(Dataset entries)
----

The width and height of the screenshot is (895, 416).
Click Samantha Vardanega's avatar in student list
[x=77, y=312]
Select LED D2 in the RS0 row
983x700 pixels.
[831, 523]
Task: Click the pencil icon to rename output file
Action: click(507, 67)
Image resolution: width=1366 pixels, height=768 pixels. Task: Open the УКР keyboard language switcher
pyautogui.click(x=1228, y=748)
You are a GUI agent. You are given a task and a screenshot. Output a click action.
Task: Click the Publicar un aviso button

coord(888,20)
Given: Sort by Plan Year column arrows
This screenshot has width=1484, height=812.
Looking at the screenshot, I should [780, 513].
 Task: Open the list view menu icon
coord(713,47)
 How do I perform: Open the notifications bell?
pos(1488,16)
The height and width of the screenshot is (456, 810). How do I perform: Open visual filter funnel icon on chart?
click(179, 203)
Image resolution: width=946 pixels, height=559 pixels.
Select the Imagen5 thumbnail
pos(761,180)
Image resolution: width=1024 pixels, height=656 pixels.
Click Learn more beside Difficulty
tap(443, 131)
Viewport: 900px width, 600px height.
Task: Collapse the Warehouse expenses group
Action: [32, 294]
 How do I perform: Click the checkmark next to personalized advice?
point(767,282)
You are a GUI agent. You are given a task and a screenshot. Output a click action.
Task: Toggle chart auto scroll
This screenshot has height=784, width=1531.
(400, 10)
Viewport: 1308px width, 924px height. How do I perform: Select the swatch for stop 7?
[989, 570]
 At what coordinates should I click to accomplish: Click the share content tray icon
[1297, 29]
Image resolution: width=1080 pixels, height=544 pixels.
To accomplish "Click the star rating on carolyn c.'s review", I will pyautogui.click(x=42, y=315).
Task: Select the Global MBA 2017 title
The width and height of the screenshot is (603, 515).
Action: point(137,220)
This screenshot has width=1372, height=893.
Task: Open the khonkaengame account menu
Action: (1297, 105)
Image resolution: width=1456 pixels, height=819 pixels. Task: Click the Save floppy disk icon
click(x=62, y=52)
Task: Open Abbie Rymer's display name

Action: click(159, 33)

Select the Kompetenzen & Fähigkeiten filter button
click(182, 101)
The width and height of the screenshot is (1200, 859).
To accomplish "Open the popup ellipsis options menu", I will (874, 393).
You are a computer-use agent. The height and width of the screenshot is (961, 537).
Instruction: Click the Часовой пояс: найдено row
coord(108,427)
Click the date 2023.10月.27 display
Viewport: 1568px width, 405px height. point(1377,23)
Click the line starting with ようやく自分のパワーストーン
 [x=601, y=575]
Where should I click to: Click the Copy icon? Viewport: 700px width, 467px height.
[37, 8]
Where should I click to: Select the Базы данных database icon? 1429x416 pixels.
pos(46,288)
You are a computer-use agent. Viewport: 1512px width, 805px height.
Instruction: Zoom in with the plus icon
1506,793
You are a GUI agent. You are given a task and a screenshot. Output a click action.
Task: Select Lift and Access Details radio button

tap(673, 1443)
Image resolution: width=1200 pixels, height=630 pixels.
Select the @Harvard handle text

----

» WORK REQUEST:
Exactly as they stand, repeat all the records.

» EXERCISE ANSWER:
The width and height of the screenshot is (895, 416).
Click Samantha Vardanega's avatar in student list
[x=77, y=312]
Select LED D2 in the RS0 row
983x700 pixels.
[831, 523]
Task: Click the pencil icon to rename output file
Action: click(507, 67)
Image resolution: width=1366 pixels, height=768 pixels. Task: Open the УКР keyboard language switcher
pyautogui.click(x=1228, y=748)
You are a GUI agent. You are given a task and a screenshot. Output a click action.
Task: Click the Publicar un aviso button

coord(888,20)
Given: Sort by Plan Year column arrows
This screenshot has width=1484, height=812.
Looking at the screenshot, I should [780, 513].
 Task: Open the list view menu icon
coord(713,47)
 How do I perform: Open the notifications bell?
pos(1488,16)
The height and width of the screenshot is (456, 810). How do I perform: Open visual filter funnel icon on chart?
click(179, 203)
Image resolution: width=946 pixels, height=559 pixels.
Select the Imagen5 thumbnail
pos(761,180)
Image resolution: width=1024 pixels, height=656 pixels.
Click Learn more beside Difficulty
tap(443, 131)
Viewport: 900px width, 600px height.
Task: Collapse the Warehouse expenses group
Action: [32, 294]
 How do I perform: Click the checkmark next to personalized advice?
point(767,282)
You are a GUI agent. You are given a task and a screenshot. Output a click action.
Task: Toggle chart auto scroll
This screenshot has height=784, width=1531.
(400, 10)
Viewport: 1308px width, 924px height. How do I perform: Select the swatch for stop 7?
[989, 570]
 At what coordinates should I click to accomplish: Click the share content tray icon
[1297, 29]
Image resolution: width=1080 pixels, height=544 pixels.
To accomplish "Click the star rating on carolyn c.'s review", I will pyautogui.click(x=42, y=315).
Task: Select the Global MBA 2017 title
The width and height of the screenshot is (603, 515).
Action: point(137,220)
This screenshot has width=1372, height=893.
Task: Open the khonkaengame account menu
Action: (1297, 105)
Image resolution: width=1456 pixels, height=819 pixels. Task: Click the Save floppy disk icon
click(x=62, y=52)
Task: Open Abbie Rymer's display name

Action: click(159, 33)

Select the Kompetenzen & Fähigkeiten filter button
click(182, 101)
The width and height of the screenshot is (1200, 859).
To accomplish "Open the popup ellipsis options menu", I will (874, 393).
You are a computer-use agent. The height and width of the screenshot is (961, 537).
Instruction: Click the Часовой пояс: найдено row
coord(108,427)
Click the date 2023.10月.27 display
Viewport: 1568px width, 405px height. point(1377,23)
Click the line starting with ようやく自分のパワーストーン
 [x=601, y=575]
Where should I click to: Click the Copy icon? Viewport: 700px width, 467px height.
[37, 8]
Where should I click to: Select the Базы данных database icon? 1429x416 pixels.
pos(46,288)
You are a computer-use agent. Viewport: 1512px width, 805px height.
Instruction: Zoom in with the plus icon
1506,793
You are a GUI agent. You are given a task and a screenshot. Output a click action.
Task: Select Lift and Access Details radio button

tap(673, 1443)
Image resolution: width=1200 pixels, height=630 pixels.
Select the @Harvard handle text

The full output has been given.